Je me tenais raide, immobile et silencieuse, en apnée. Mon cœur quant à lui battait à tout rompre, le sang bourdonnait dans mes oreilles par à-coups furieux. Jhin repartit d'un pas tranquille et j'attendis qu'il quitte totalement mon champ de vision pour ramasser son présent. J'observai un instant, touchée et admirative, la rose dont le cœur se mit à briller, éclabousser l'obscurité telle une lumière divine. Son éclat rouge s'intensifia avant de.
***
Je m'éveillai étendue dans l'herbe humide au petit matin. Une violente migraine ciselait mon crâne et la partie droite de mon visage me brûlait terriblement. Je réalisai avec horreur que ma main droite était calcinée, à vif jusqu'au poignet. Je refoulai une violente nausée à la vue de mes doigts fondus. Je m'effaçai et rentrai chez moi à grands pas, chancelant sous le poids d'une douleur sournoise et incisive qui pourtant me pressait davantage. Paradoxalement, je m'enthousiasmais à l'idée d'avoir goûté à l'art cruel de Jhin, à la beauté explosive de son présent. Etais-ce un avertissement ? Pourquoi épargner ma vie malgré l'occasion que, par manque de prudence, je lui avais offert ? Je ne pouvais me résoudre à penser qu'il s'agissait d'un coup de chance d'y avoir survécu. Non. C'était méticuleusement calculé.
Lyang pansa mes blessures. Ses remèdes Ioniens me firent cicatriser en à peine quelques heures. Ma main semblait comme neuve si ce n'était qu'une partie était désormais bien plus claire que le reste de mon corps.
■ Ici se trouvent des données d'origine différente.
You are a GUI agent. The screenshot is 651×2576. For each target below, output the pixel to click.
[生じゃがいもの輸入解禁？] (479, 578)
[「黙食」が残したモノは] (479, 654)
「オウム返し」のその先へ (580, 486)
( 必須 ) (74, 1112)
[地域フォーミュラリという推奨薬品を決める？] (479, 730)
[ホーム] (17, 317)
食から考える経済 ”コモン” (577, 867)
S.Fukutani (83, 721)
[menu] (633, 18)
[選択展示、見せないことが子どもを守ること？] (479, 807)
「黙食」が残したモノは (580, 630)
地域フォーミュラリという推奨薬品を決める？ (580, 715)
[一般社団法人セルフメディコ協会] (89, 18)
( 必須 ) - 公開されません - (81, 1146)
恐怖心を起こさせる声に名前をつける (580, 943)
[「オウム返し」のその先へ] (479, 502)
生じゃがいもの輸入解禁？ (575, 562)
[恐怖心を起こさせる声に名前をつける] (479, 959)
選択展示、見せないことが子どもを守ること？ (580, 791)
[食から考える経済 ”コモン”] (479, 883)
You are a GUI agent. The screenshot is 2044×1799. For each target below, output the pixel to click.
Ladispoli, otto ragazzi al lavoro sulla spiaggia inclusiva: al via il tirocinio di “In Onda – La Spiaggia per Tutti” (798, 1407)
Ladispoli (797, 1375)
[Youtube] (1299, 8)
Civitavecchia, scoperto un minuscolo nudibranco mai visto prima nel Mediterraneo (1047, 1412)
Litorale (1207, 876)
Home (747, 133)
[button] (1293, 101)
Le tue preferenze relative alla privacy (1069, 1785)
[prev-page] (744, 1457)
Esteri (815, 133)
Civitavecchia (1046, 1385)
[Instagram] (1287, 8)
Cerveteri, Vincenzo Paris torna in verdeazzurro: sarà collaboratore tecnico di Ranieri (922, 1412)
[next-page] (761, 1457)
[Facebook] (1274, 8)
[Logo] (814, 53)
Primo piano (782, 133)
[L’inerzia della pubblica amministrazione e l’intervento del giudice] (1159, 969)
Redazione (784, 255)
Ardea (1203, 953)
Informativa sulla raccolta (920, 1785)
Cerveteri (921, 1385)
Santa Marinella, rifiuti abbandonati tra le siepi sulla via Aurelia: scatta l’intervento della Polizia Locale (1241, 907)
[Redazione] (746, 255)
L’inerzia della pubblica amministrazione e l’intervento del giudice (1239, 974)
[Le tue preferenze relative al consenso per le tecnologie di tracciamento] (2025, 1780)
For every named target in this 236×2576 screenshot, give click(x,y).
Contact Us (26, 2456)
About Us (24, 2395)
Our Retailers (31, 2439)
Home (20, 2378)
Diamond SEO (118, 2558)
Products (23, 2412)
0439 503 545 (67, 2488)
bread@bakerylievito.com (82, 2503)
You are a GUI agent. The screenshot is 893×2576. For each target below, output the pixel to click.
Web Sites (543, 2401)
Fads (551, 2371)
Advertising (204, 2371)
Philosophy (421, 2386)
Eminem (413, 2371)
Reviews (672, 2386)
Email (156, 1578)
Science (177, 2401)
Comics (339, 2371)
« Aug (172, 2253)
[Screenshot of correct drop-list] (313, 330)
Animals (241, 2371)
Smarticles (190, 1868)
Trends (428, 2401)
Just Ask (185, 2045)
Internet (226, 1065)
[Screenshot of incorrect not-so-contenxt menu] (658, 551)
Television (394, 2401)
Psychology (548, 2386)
De même que mon visage sur lequel se dessinait désormais une tâche blanchâtre sur ma pommette droite. La douleur, elle, restait encore légèrement présente, mais c'était tolérable. Évidemment, Lyang m'avait demandé des comptes, et je l'avais embobiné, prétextant qu'une petite soirée avait mal tourné avec quelques amis.
Durant trois jours, je peignais à nouveau mieux que jamais, guidée par des pulsions créatrices dont je n'aurai jusqu'ici jamais soupçonné l'existence. Mon obsession pour Lui ne cessa pas pour autant, au contraire, elle s'enflammait. J'avais besoin de le revoir à l'acte. Encore. Qu'avais-je donc dans ma misérable vie si ce n'est l'excitation de voir le monde à travers son œuvre et d'en sortir exaltée ? Je devais me rendre à l'évidence, son art méritait toute mon attention, même si cela devait m'en couter la vie.